In a third straight day of airstrikes on Iraq, American planes on Thursday fired upon military communications sites, U.S. officials said.

U.S. planes hit three communications sites 15 miles west and 18 miles south of the northern city of Mosul, according to a statement from the U.S. task force that patrols the northern no-fly zone.

The strikes on fiber-optic, microwave and cable communications facilities -- in response to anti-aircraft artillery attacks on no-fly zone patrols -- came at about 2:20 p.m. EST, said the statement from Combined Task Force Operation Northern Watch.

The communications sites help link Iraq's air defenses, the statement said. All the planes involved returned safely to their base at Incirlik, Turkey, the statement said.

On Wednesday, American planes bombed two military communications sites in southern Iraq. A day earlier, U.S. planes struck mobile surface-to-surface missile equipment and a mobile surface-to-air missile launcher in southern Iraq near Basra, about 35 miles from the border with Kuwait. U.S. planes also hit three mobile surface-to-surface missile launchers in northern Iraq on Tuesday.

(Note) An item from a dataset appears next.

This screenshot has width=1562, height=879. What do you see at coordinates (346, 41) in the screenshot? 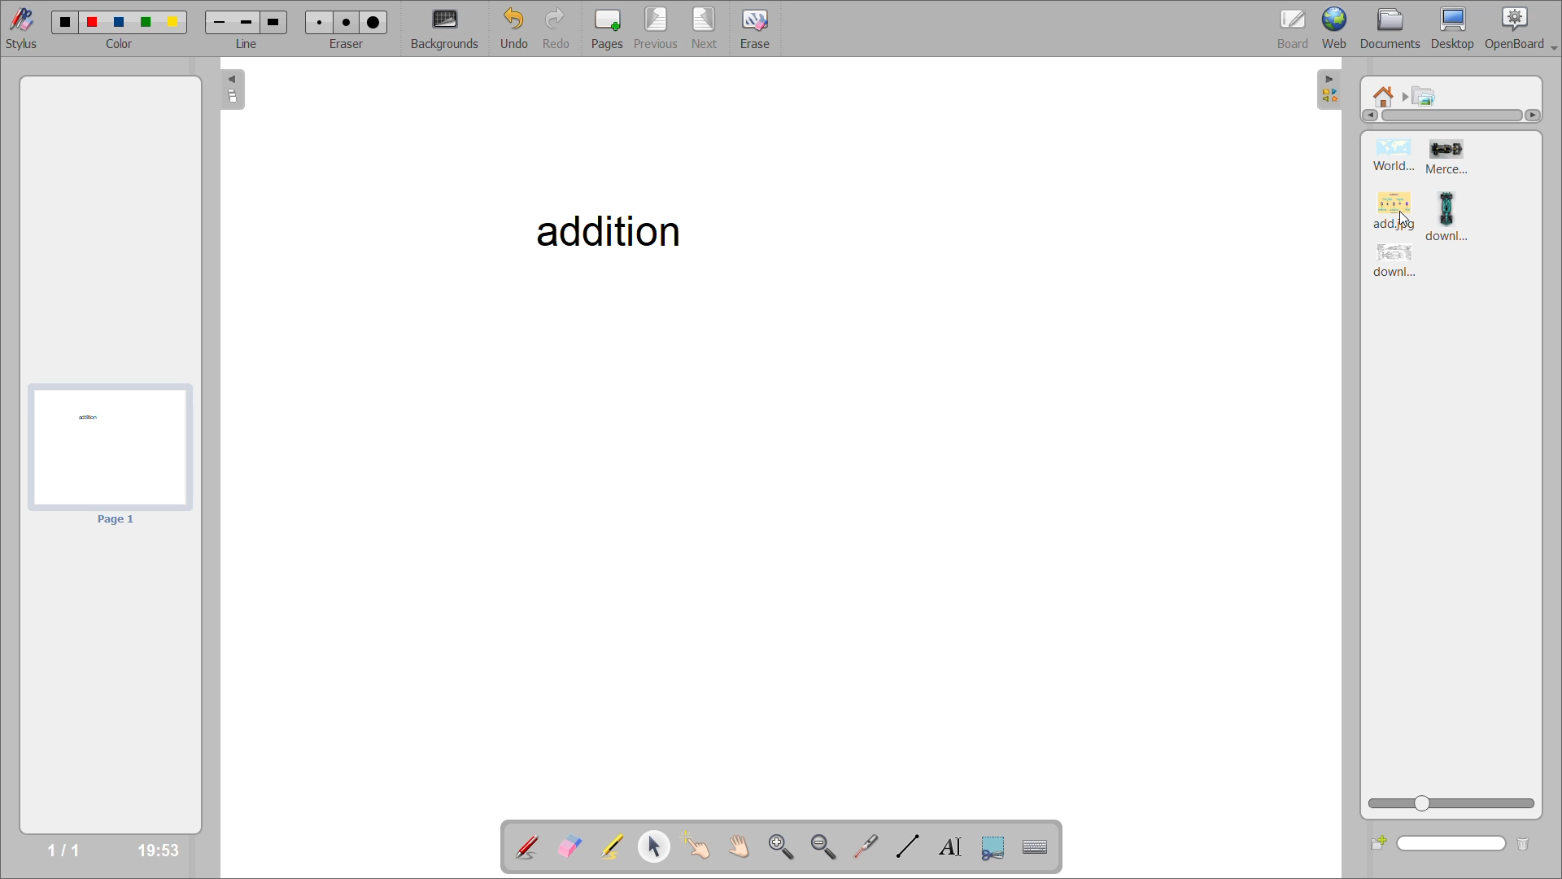
I see `eraser` at bounding box center [346, 41].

The airstrikes come as U.S. and British troops are massing in Kuwait in preparation for a possible war to topple Iraqi President Saddam Hussein. Military officials say the surface-to-surface missiles hit this week threaten those troops and ones the United States wants to send to Turkey, Iraq's northern neighbor.

All of the strikes were within the no-fly zones set up after the 1991 Persian Gulf War to keep Saddam's military from attacking opposition Kurds in the north and Shiite Muslims in the south.

Saddam does not recognize the no-fly zones and his forces frequently shoot at the planes patrolling them. Iraq has never shot down a piloted plane in either zone.